Im Alter sicher und komfortabel leben

Für die besten Jahre: die ggw-Altenwohnanlage an der Schonnebecker Straße. Foto: A. Weiss

Wohnungsbaugesellschaften und Stadt reagieren auf veränderte Wohnbedürfnisse der Generation 60plus

(J.H.) Eine passende Wohnung zu finden, ist nicht immer leicht. Vor allem für ältere Menschen ist dies oft eine Herausforderung, denn Wohnungen, die auf ihre Bedürfnisse angepasst sind, sind oft rar.

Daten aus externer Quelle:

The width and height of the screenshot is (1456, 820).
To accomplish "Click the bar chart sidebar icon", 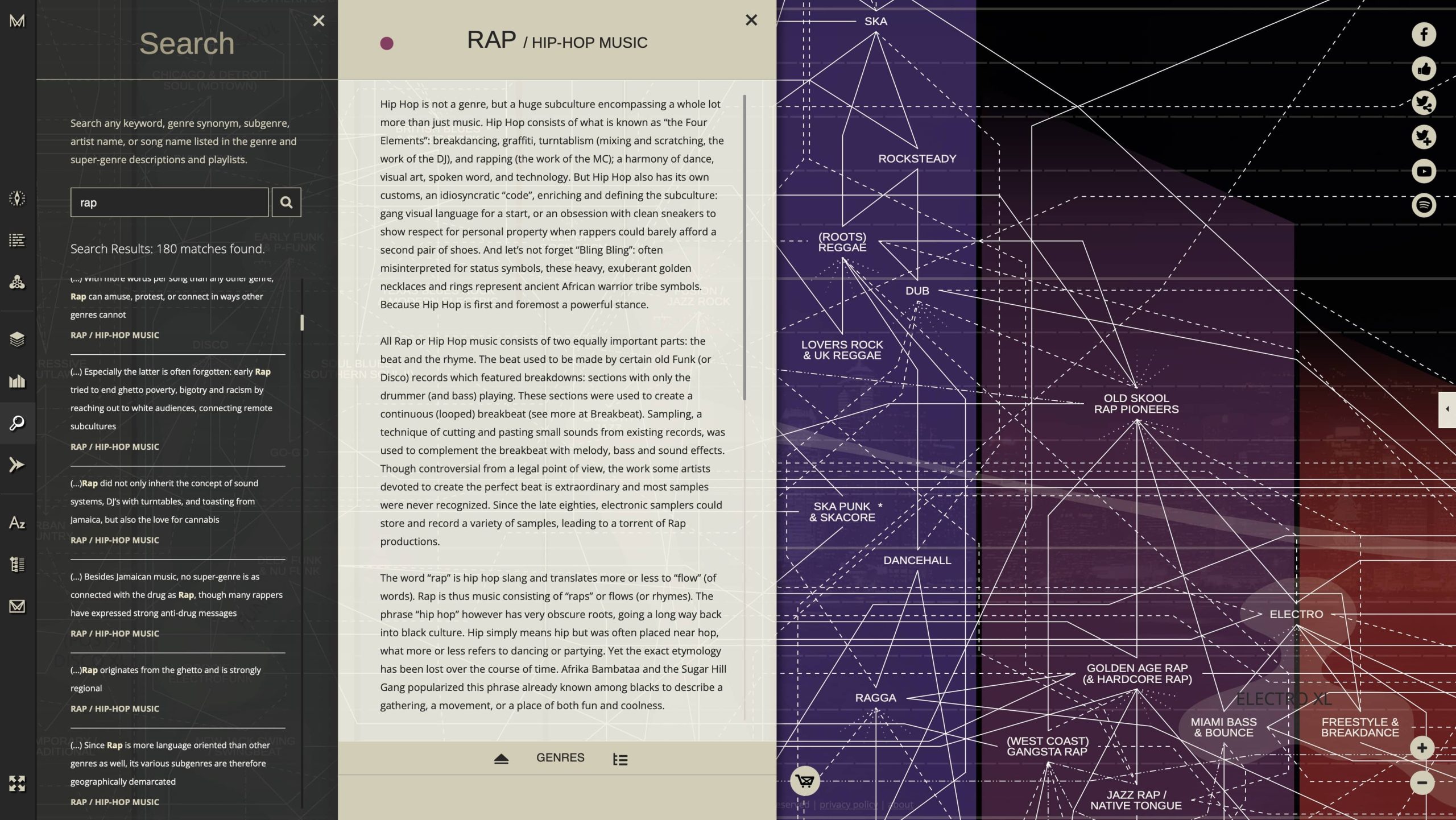I will (17, 381).
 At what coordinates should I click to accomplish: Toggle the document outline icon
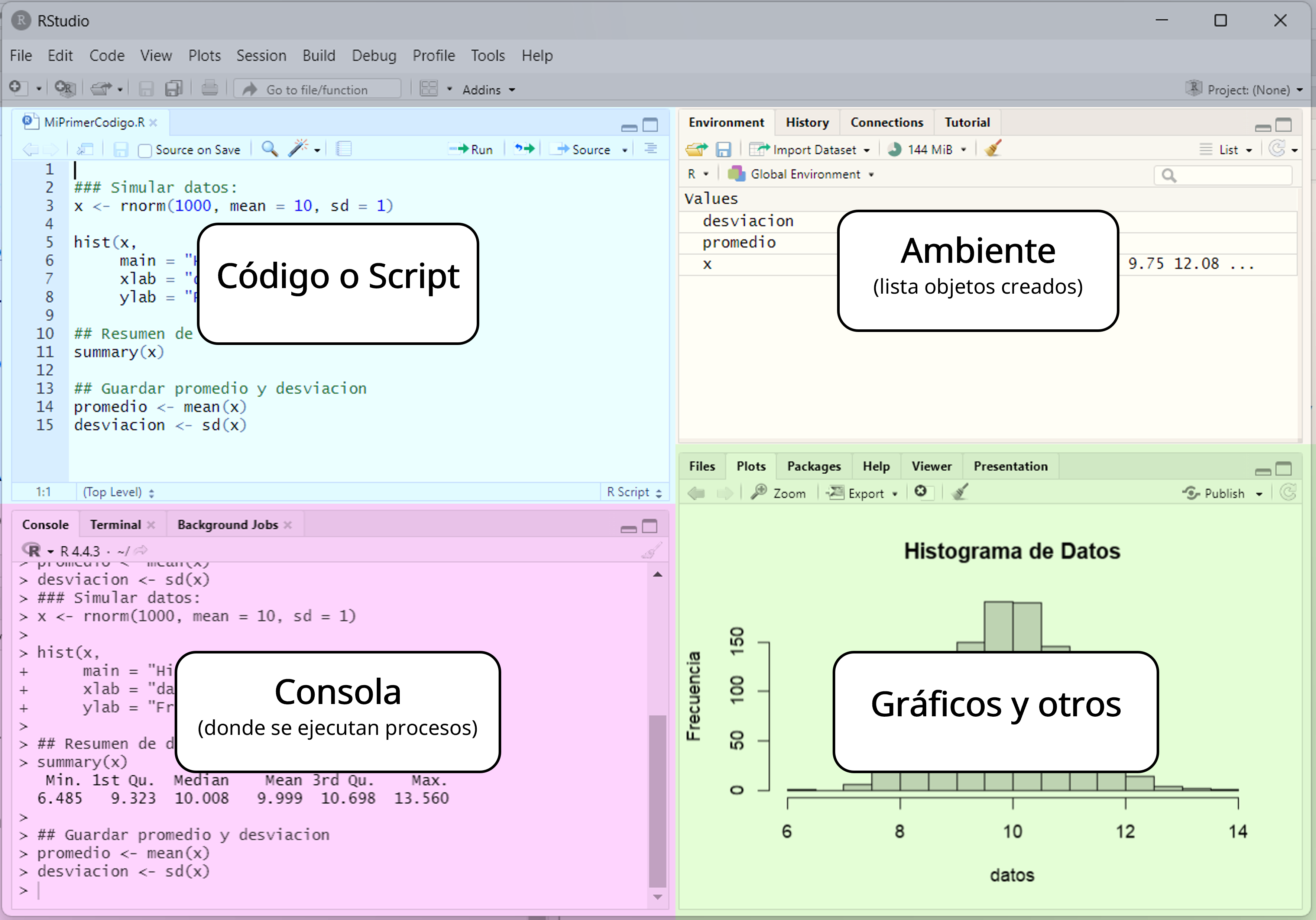(x=651, y=149)
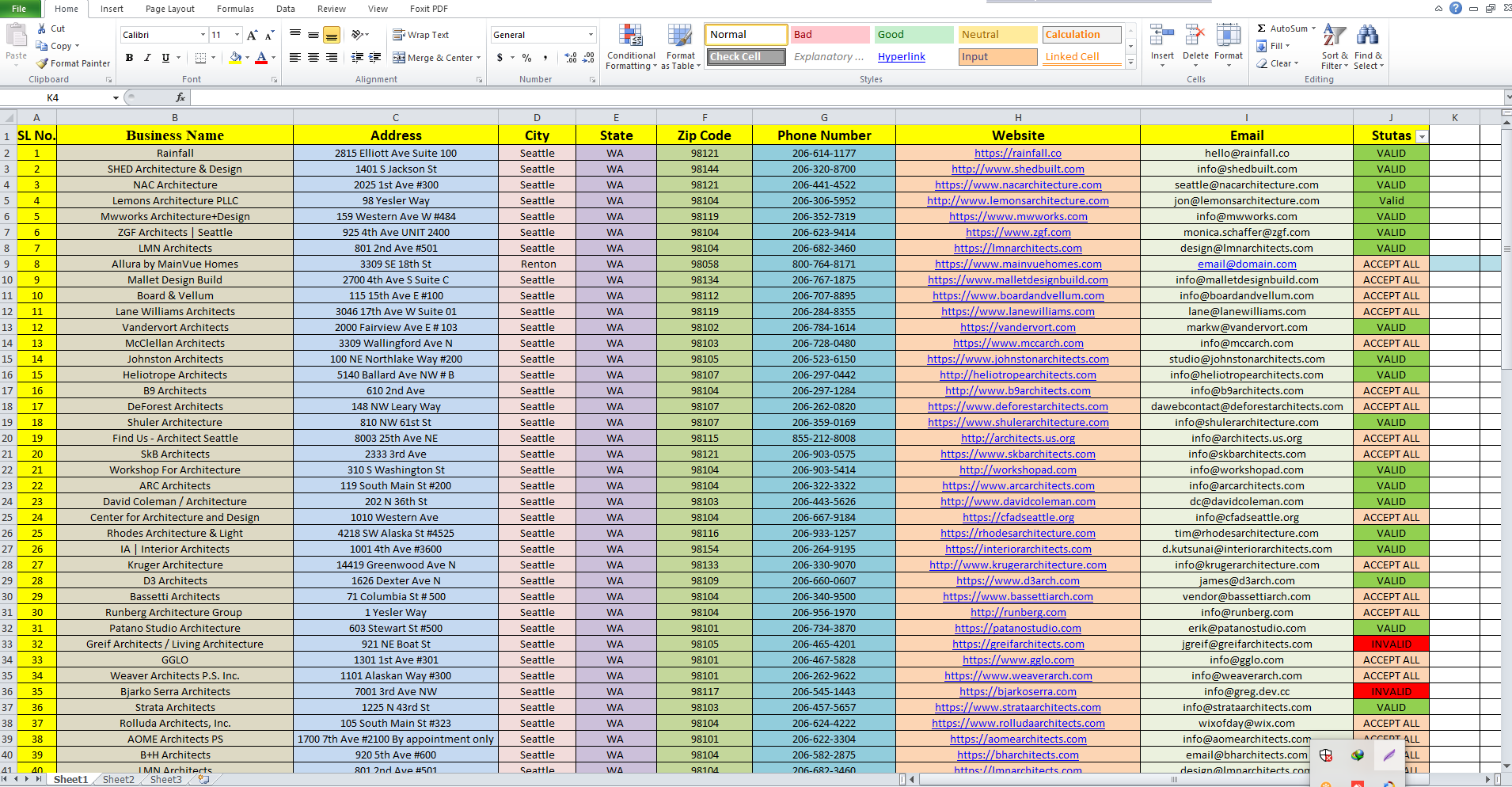Toggle italic formatting
This screenshot has width=1512, height=787.
146,58
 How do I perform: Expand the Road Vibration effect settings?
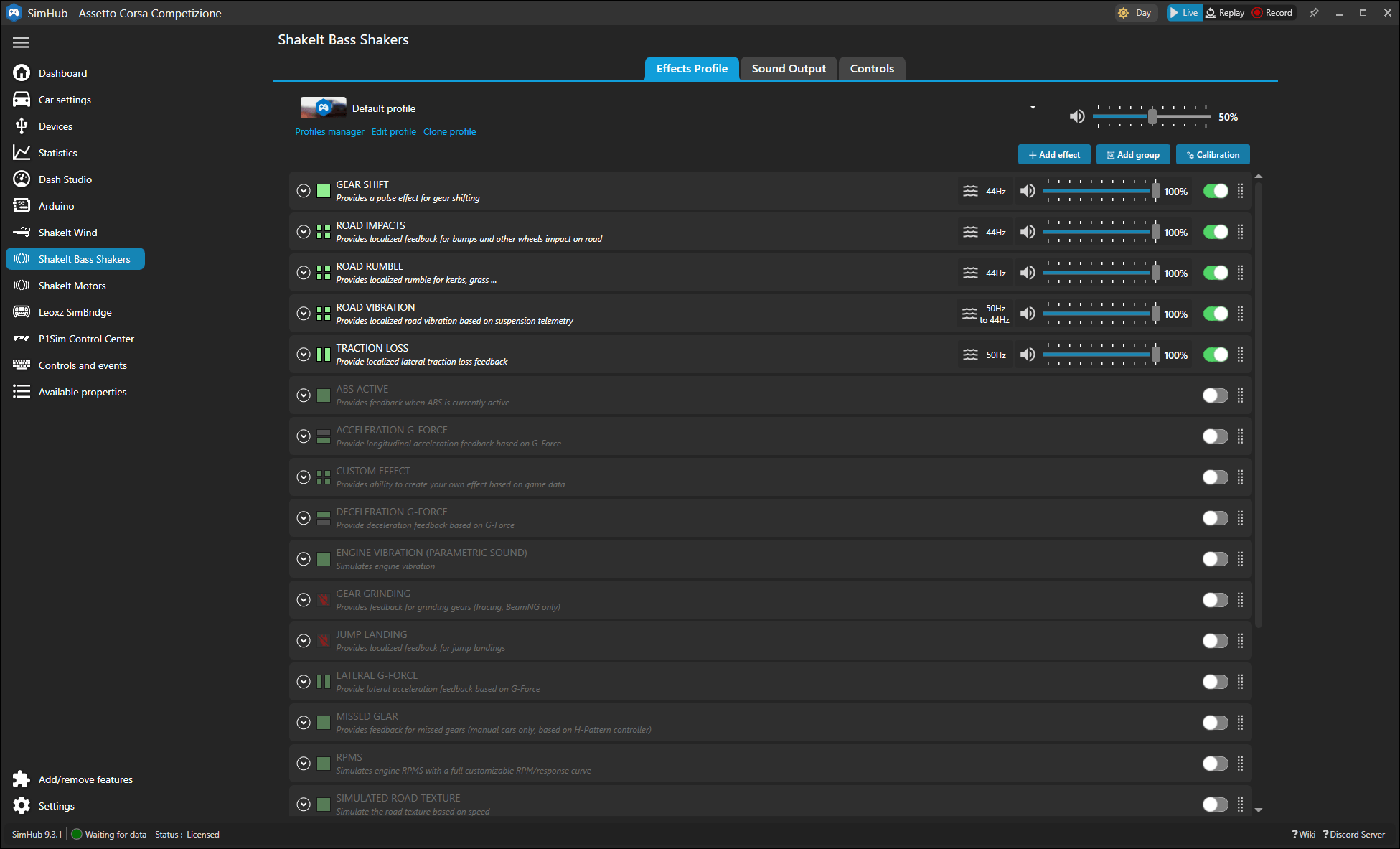(304, 314)
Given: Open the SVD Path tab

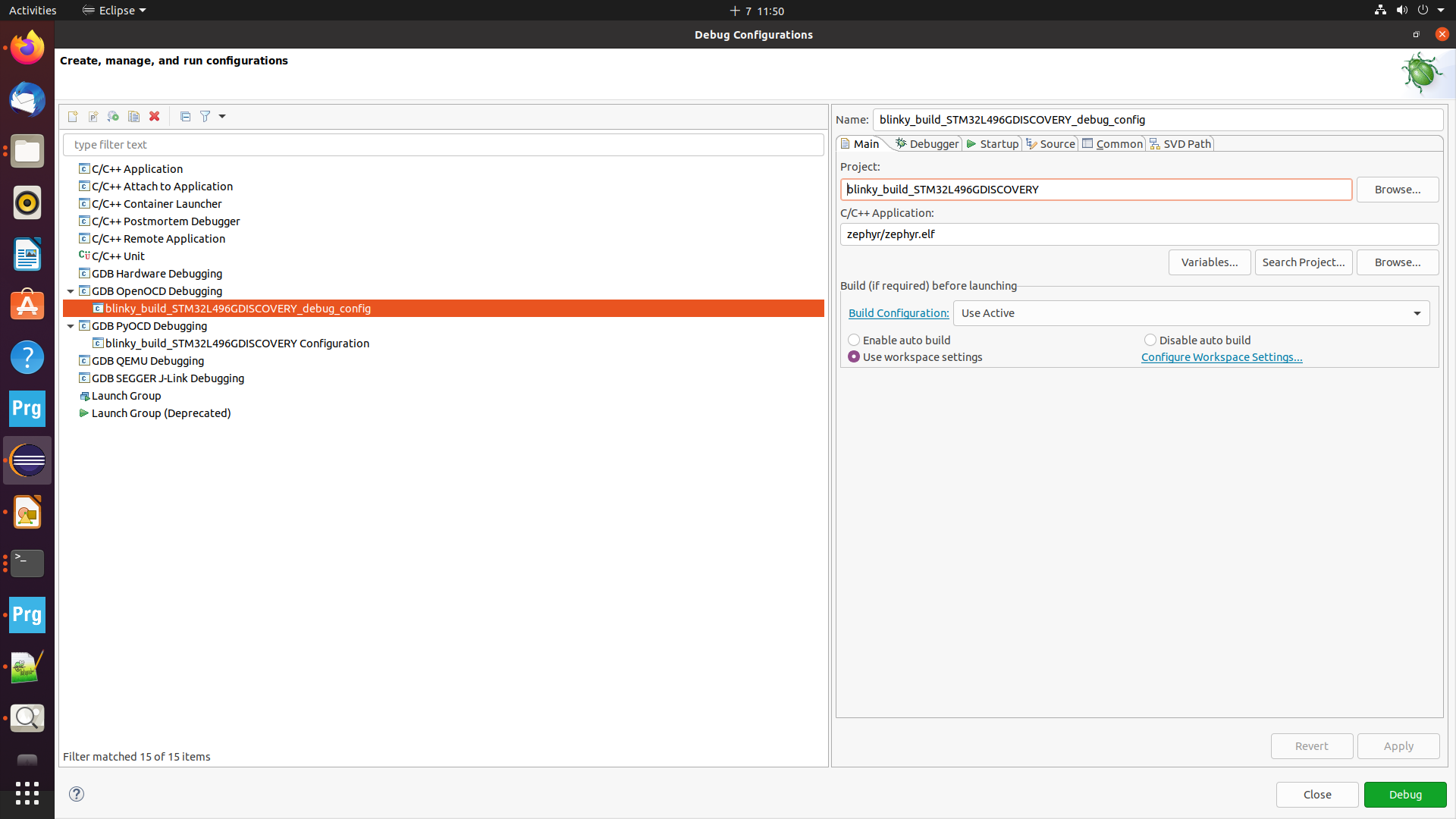Looking at the screenshot, I should tap(1186, 143).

Dabei ist der Bedarf da: Der IG Bau zufolge wächst die Generation Ü65 bis 2035 um 15 Prozent. Das sind 62.000 Menschen. Doch wie sieht die Situation in Rotthausen aus?

„Bei der ggw wird bereits in der Projektentwicklung barrierearm geplant“, erklärt Anna Lena Meier von der ggw (Gelsenkirchener Gemeinnützige Wohnungsbaugesellschaft). So gebe es einen stufenlosen Zugang von der öffentlichen Verkehrsfläche, Aufzüge, stufenlose Wohnungen, Sanitärbereiche mit ebenerdiger Dusche sowie stufenlos begehbare Balkone.

„Die Schaffung neuer Kita-Plätze sowie die Errichtung neuer barrierearmer Wohnungen für Ein- und Zweipersonenhaushalte sind wichtige Bausteine für eine erfolgreiche Stadtentwicklung.“ Aktuell baut die ggw Am Virchowbogen auf rund 1500 Quadratmetern insgesamt 24 barrierearme und moderne Wohnungen. Zurzeit hat die ggw 64 barrierearme Wohneinheiten in Rotthausen im Bestand: 34 an der Schonnebecker Straße 110/112 sowie 30 an der Steeler Straße 98.

Auch die GFW (Gesellschaft für Wohnunsgbau) befasst sich schon länger mit altersgerechten Wohnungen. „Die GFW hat bereits in den 1970er Jahren auf Grund der guten Kenntnisse der Strukturen im Stadtteil begonnen, seniorengerechte Wohnungen zu bauen“, sagt Ulrich Beuting von der GFW. Die Wohnungen wurden im Rahmen des öffentlich geförderten Wohnungsbaus in unterschiedlichen Größen erstellt. Von diesen hat die Gesellschaft 110 Einheiten im Bestand.

Sanierungen sollen älteren Mietern helfen

Wenn entsprechende Anfragen aus der Mieterschaft vorliegen, werde auch in anderen Wohnungen umgebaut. „Wir bemühen uns sehr, durch die Unterstützung der älteren Mieter, einen längeren Verbleib in den eigenen Wohnräumen und dem gewohnten Umfeld zu gewährleisten.“

„Das Thema Wohnen ist vielschichtig“, gibt Julius Leberl, Senioren- und Behindertenbeauftragter der Stadt Gelsenkirchen, zu bedenken. Das Spannungsfeld liege zwischen persönlichen Wünschen und dem, was realisierbar sei. „Die Menschen möchten in ihrem Wohnumfeld bleiben.“

Barrierefreie Gestaltung macht für alle Sinn

Die Stadt befasse sich unter anderem im integrierten Entwicklungskonzept für Rotthausen, im Handlungskonzept Wohnen sowie im Masterplan Seniorenarbeit mit dem Thema. „Man kann nicht einfach eine Schablone über die ganze Stadt legen“, sagt Leberl. „Man muss schauen, wie ist der Stadtteil in Hinblick auf die Nahversorgung, den ÖPNV etc. aufgestellt.“ Dies sei ein hochkomplexes, aber auch spannendes Thema. „Perspektivisch macht es durchaus Sinn, barrierefrei zu gestalten. Es bringt Vorteile für alle Seiten, für Ältere genauso wie für Familien mit Kinderwagen.“


Info

Wie viele Wohnungen es in Rotthausen gibt, die „barrierefrei“ sind (Grundlage ist die UN-Behindertenrechtskonvention), ist schwer zu sagen, da nicht alle Eigentümer dies der Stadt melden.

Insgesamt gibt es 86 Wohneinheiten ohne Belegungsrecht (56 für Single, 30 für Paare) und 72 Wohneinheiten mit Belegungsrecht. Voraussetzung ist meist ein Wohnberechtigungsschein.